Aim of the exercise:
Please rename "Instruction" to "Command" throughout the lines below and write them all out again, leaving everything else unchanged.

### Input ###

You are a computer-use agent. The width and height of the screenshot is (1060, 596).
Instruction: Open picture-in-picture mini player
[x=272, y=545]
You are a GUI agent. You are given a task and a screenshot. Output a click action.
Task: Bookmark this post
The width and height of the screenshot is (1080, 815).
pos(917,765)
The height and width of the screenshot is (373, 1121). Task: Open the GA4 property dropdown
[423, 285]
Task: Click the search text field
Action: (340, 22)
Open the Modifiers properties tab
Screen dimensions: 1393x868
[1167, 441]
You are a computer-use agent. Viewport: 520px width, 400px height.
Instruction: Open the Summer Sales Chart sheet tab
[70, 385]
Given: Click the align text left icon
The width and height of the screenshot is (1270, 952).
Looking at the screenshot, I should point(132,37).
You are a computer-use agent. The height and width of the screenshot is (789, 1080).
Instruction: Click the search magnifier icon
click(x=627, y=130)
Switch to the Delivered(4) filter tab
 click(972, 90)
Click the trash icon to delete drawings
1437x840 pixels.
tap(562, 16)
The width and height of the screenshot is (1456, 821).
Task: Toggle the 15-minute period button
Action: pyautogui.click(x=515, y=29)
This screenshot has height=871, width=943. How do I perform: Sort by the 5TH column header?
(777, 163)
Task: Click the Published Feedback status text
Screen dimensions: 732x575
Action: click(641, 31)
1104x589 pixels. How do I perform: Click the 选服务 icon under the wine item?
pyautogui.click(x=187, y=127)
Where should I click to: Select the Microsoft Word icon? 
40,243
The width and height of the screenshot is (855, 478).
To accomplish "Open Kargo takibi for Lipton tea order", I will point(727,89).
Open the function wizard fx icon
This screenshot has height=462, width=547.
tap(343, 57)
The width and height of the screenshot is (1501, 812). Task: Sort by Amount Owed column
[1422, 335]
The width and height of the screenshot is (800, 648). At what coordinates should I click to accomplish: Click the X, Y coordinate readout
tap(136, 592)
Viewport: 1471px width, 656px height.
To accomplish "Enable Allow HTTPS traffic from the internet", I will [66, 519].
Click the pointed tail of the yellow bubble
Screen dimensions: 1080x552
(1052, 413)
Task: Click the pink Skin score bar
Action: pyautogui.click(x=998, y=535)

###

Answer for this exercise:
You are a computer-use agent. The width and height of the screenshot is (1060, 596).
Command: Open picture-in-picture mini player
[x=272, y=545]
You are a GUI agent. You are given a task and a screenshot. Output a click action.
Task: Bookmark this post
The width and height of the screenshot is (1080, 815).
pos(917,765)
The height and width of the screenshot is (373, 1121). Task: Open the GA4 property dropdown
[423, 285]
Task: Click the search text field
Action: (340, 22)
Open the Modifiers properties tab
Screen dimensions: 1393x868
[1167, 441]
You are a computer-use agent. Viewport: 520px width, 400px height.
Command: Open the Summer Sales Chart sheet tab
[70, 385]
Given: Click the align text left icon
The width and height of the screenshot is (1270, 952).
Looking at the screenshot, I should point(132,37).
You are a computer-use agent. The height and width of the screenshot is (789, 1080).
Command: Click the search magnifier icon
click(x=627, y=130)
Switch to the Delivered(4) filter tab
 click(972, 90)
Click the trash icon to delete drawings
1437x840 pixels.
tap(562, 16)
The width and height of the screenshot is (1456, 821).
Task: Toggle the 15-minute period button
Action: pyautogui.click(x=515, y=29)
This screenshot has height=871, width=943. How do I perform: Sort by the 5TH column header?
(777, 163)
Task: Click the Published Feedback status text
Screen dimensions: 732x575
Action: click(641, 31)
1104x589 pixels. How do I perform: Click the 选服务 icon under the wine item?
pyautogui.click(x=187, y=127)
Where should I click to: Select the Microsoft Word icon? 
40,243
The width and height of the screenshot is (855, 478).
To accomplish "Open Kargo takibi for Lipton tea order", I will point(727,89).
Open the function wizard fx icon
This screenshot has height=462, width=547.
tap(343, 57)
The width and height of the screenshot is (1501, 812). Task: Sort by Amount Owed column
[1422, 335]
The width and height of the screenshot is (800, 648). At what coordinates should I click to accomplish: Click the X, Y coordinate readout
tap(136, 592)
Viewport: 1471px width, 656px height.
To accomplish "Enable Allow HTTPS traffic from the internet", I will [66, 519].
Click the pointed tail of the yellow bubble
Screen dimensions: 1080x552
(1052, 413)
Task: Click the pink Skin score bar
Action: pyautogui.click(x=998, y=535)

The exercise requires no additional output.